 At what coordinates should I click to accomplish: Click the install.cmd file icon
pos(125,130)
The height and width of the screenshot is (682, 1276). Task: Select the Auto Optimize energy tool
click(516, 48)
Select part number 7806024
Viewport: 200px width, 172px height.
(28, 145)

☆ ☆ ☆ ☆ ☆

# Problem
The answer is the line with "The height and" plus every line after it, printed exactly as they appear above.

# Answer section
The height and width of the screenshot is (682, 1276). Task: Select the Auto Optimize energy tool
click(516, 48)
Select part number 7806024
Viewport: 200px width, 172px height.
(28, 145)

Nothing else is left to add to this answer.